───── PROVIDED DATA ─────

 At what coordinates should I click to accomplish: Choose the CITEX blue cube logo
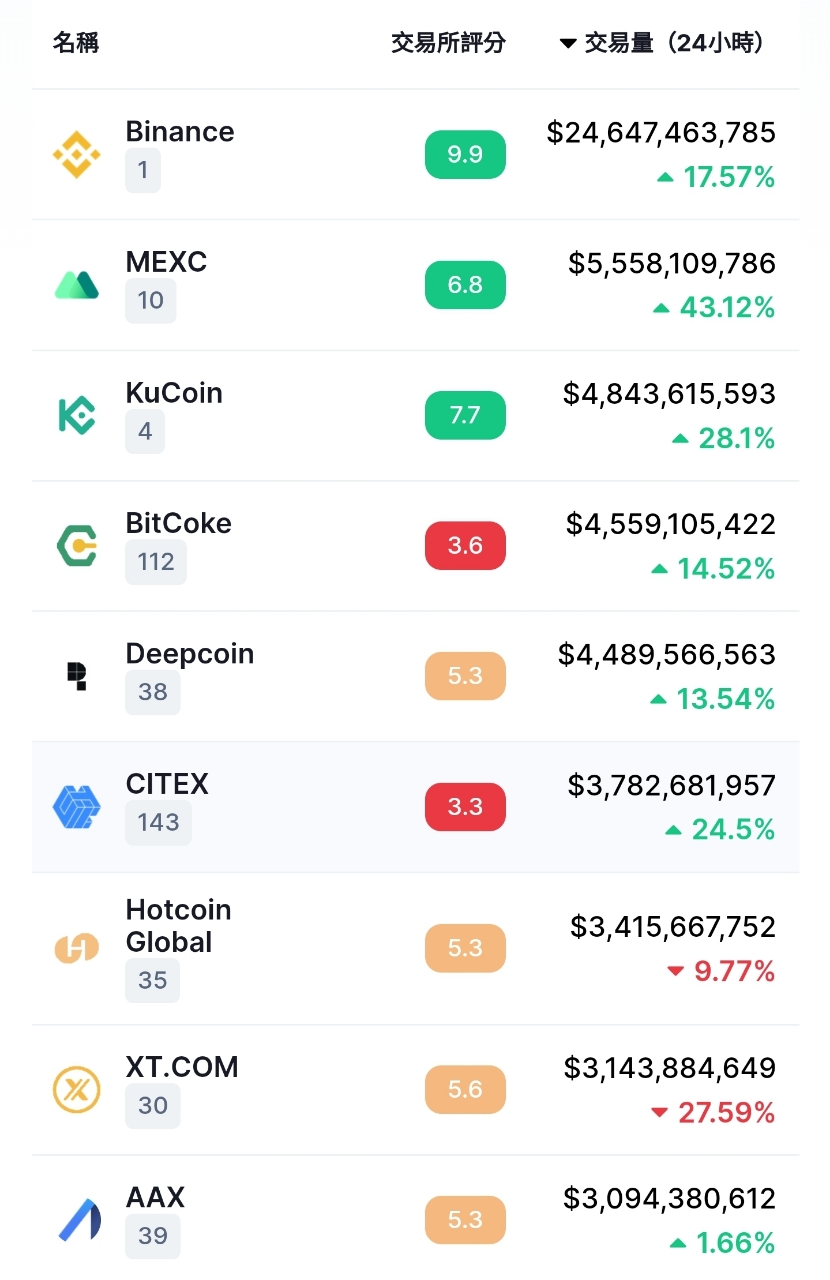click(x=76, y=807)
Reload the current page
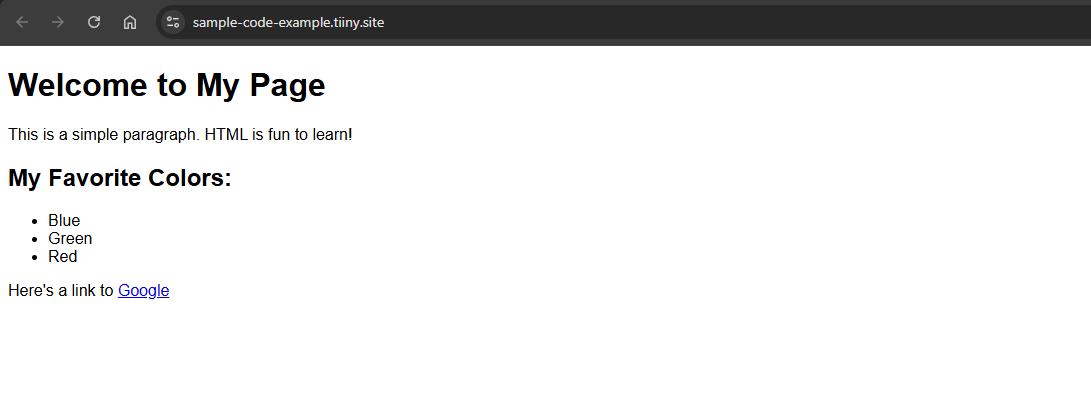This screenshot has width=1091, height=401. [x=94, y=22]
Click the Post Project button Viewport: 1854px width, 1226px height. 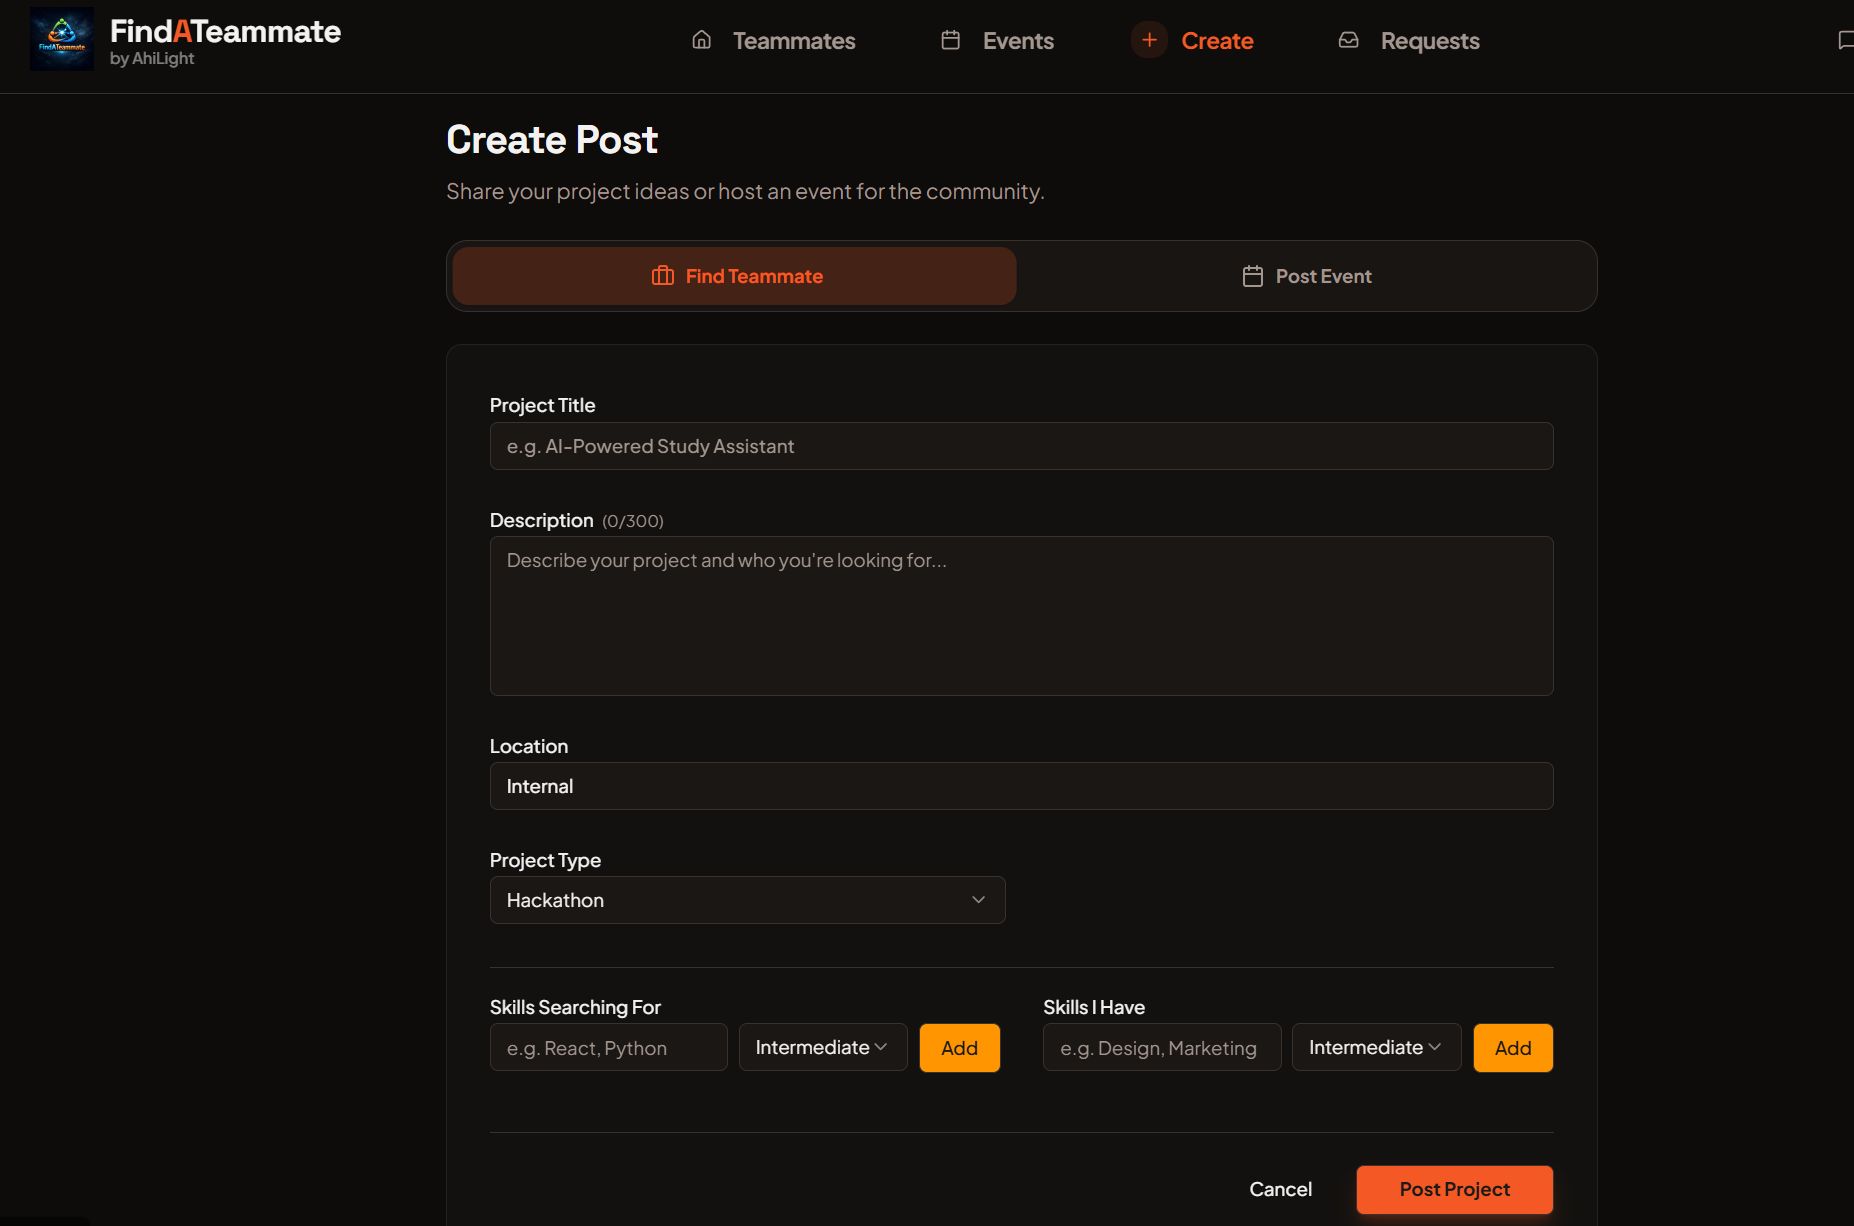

─────
───── PROVIDED DATA ─────

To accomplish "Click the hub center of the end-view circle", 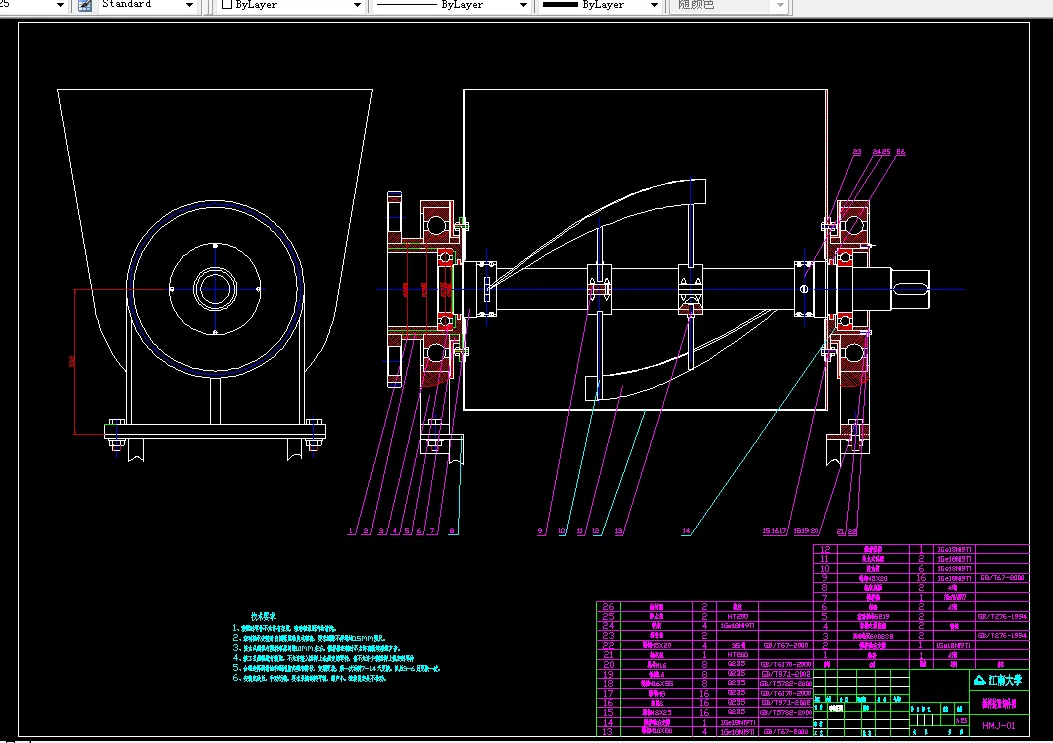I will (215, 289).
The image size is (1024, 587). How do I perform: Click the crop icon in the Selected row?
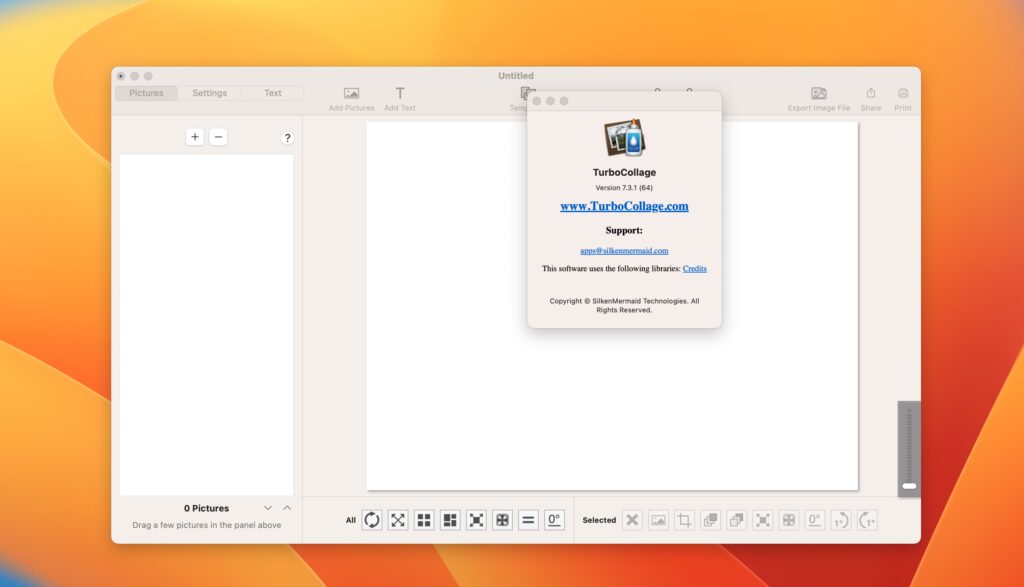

─────

WORK INSTRUCTION
Give back exactly the lines above from the one with "At what coordinates" through the one with "Click the Post", both included. Pictures don't belong in the copy.

OUTPUT
 At what coordinates should I click to accomplish: Choose the CITEX blue cube logo
click(x=76, y=807)
Reload the current page
This screenshot has width=1091, height=401. [x=94, y=22]
Click the Post Project button Viewport: 1854px width, 1226px height. 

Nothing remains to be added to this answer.